_Records_:
## begin
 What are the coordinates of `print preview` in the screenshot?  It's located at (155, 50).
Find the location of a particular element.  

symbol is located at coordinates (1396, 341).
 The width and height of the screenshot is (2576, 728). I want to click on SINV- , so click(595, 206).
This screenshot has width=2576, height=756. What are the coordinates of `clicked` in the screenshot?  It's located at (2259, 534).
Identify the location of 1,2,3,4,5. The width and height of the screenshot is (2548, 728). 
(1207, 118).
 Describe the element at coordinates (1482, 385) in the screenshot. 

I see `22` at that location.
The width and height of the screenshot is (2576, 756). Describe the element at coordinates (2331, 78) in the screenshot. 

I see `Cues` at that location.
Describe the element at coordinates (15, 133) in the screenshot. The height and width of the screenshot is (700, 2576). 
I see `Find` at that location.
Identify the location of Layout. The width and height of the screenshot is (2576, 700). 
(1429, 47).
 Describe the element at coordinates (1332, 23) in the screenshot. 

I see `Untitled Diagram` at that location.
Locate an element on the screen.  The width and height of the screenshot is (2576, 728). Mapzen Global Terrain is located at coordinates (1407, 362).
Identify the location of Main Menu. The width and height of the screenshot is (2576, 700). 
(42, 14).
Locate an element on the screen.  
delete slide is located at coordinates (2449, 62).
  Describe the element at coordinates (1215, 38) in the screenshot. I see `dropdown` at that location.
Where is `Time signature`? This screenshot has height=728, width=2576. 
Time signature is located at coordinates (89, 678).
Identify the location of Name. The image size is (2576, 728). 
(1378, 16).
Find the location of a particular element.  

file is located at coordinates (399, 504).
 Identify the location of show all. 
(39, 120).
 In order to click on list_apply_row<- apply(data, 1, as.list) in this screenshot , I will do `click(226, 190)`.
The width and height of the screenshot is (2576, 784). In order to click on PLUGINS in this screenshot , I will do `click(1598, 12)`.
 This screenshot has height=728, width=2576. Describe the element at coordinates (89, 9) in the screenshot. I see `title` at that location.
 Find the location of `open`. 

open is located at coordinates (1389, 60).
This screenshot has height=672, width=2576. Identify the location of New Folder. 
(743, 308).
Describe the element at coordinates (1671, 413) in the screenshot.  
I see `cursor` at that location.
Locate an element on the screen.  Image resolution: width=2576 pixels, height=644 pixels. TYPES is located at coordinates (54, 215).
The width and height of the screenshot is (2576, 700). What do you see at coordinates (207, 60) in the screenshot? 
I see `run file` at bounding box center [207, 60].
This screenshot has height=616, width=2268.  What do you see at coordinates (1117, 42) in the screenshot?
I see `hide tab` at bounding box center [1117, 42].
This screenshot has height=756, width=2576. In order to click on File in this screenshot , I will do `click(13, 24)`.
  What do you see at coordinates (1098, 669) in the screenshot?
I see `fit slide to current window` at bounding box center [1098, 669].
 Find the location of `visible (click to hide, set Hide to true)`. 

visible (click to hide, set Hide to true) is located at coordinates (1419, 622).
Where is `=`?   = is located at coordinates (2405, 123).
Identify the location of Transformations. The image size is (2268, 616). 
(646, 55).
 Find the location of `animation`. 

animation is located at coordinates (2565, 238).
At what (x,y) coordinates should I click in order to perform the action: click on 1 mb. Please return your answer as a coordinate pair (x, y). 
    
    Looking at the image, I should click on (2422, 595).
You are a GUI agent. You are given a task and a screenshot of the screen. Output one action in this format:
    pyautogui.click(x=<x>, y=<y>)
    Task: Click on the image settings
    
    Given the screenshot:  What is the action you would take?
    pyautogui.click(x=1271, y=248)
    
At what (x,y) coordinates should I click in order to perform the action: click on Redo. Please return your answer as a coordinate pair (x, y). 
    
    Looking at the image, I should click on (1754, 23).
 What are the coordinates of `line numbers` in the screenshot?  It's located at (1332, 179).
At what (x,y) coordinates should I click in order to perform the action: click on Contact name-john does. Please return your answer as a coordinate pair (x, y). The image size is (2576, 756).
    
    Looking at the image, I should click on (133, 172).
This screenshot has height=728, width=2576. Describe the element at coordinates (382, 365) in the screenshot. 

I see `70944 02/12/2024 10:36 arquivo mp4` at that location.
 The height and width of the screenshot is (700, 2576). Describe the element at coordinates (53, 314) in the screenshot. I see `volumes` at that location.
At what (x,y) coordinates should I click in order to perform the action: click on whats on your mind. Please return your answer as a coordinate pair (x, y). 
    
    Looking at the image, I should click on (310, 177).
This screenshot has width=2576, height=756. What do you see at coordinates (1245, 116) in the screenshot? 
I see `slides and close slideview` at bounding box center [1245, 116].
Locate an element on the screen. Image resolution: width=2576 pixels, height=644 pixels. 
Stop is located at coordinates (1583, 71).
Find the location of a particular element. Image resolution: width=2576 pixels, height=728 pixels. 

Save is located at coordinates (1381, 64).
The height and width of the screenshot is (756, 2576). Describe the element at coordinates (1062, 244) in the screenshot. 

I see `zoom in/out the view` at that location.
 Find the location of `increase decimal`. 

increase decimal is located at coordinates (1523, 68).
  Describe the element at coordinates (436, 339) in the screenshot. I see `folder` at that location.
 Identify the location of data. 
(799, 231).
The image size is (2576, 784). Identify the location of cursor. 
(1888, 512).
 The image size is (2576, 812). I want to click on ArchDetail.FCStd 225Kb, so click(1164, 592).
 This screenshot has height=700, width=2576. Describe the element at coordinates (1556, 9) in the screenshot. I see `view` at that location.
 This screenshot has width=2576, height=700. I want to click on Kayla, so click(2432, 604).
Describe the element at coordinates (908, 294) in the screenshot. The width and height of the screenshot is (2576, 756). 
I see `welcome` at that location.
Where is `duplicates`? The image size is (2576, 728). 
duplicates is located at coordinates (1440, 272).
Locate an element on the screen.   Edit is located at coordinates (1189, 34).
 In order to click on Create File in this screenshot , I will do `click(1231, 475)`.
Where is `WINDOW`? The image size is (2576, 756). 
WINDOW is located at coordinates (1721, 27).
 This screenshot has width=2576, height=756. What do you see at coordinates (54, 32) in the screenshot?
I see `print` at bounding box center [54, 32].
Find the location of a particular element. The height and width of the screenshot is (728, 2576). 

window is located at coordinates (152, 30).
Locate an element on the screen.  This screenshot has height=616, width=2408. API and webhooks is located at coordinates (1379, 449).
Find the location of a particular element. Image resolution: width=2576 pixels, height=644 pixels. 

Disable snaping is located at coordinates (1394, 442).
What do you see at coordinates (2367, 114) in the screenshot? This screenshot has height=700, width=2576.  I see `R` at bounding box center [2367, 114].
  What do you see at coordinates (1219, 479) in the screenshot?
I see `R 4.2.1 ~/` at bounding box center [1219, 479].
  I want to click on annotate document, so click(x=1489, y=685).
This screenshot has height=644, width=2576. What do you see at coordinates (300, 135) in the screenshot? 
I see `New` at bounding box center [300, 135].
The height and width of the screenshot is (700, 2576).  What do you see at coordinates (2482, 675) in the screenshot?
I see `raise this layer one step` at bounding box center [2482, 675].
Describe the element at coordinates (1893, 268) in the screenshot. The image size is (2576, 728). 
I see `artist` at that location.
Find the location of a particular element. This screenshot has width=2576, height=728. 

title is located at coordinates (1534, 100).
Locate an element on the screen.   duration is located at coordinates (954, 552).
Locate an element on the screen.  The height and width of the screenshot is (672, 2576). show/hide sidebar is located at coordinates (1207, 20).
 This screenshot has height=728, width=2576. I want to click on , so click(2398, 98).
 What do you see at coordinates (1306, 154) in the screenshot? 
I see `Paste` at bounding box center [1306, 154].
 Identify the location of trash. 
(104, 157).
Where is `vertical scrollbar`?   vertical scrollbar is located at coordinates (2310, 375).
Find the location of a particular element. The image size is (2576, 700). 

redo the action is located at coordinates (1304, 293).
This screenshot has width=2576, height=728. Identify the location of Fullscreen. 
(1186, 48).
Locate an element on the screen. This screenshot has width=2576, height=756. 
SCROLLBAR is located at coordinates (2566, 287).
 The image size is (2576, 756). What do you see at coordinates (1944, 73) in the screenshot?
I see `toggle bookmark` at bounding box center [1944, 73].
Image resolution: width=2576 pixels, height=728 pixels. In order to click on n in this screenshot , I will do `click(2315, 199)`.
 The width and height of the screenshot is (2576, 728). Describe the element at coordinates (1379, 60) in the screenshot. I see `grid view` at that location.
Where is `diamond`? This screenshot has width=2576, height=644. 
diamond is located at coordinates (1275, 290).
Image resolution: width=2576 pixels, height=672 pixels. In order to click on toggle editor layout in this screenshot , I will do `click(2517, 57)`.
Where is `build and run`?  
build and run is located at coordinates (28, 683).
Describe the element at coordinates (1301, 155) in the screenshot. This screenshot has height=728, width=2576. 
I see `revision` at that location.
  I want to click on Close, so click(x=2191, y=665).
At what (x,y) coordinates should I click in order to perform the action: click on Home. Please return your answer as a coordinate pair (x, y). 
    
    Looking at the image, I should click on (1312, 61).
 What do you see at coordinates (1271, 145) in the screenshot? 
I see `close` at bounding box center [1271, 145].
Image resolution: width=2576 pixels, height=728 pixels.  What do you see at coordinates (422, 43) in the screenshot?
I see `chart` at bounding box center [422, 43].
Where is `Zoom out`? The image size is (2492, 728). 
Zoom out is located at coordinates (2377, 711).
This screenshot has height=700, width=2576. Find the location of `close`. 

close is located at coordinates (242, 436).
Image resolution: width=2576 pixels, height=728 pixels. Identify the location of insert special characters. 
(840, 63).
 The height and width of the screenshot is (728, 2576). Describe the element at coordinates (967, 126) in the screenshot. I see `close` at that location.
## end
_Given request_: Copy the material above word for word, from the line with "Describe the element at coordinates (1301, 155)" to the line with "close is located at coordinates (242, 436).", including both of those lines.

_Solved problem_:
Describe the element at coordinates (1301, 155) in the screenshot. This screenshot has height=728, width=2576. 
I see `revision` at that location.
  I want to click on Close, so click(x=2191, y=665).
At what (x,y) coordinates should I click in order to perform the action: click on Home. Please return your answer as a coordinate pair (x, y). 
    
    Looking at the image, I should click on (1312, 61).
 What do you see at coordinates (1271, 145) in the screenshot? 
I see `close` at bounding box center [1271, 145].
Image resolution: width=2576 pixels, height=728 pixels.  What do you see at coordinates (422, 43) in the screenshot?
I see `chart` at bounding box center [422, 43].
Where is `Zoom out`? The image size is (2492, 728). 
Zoom out is located at coordinates (2377, 711).
This screenshot has height=700, width=2576. Find the location of `close`. 

close is located at coordinates (242, 436).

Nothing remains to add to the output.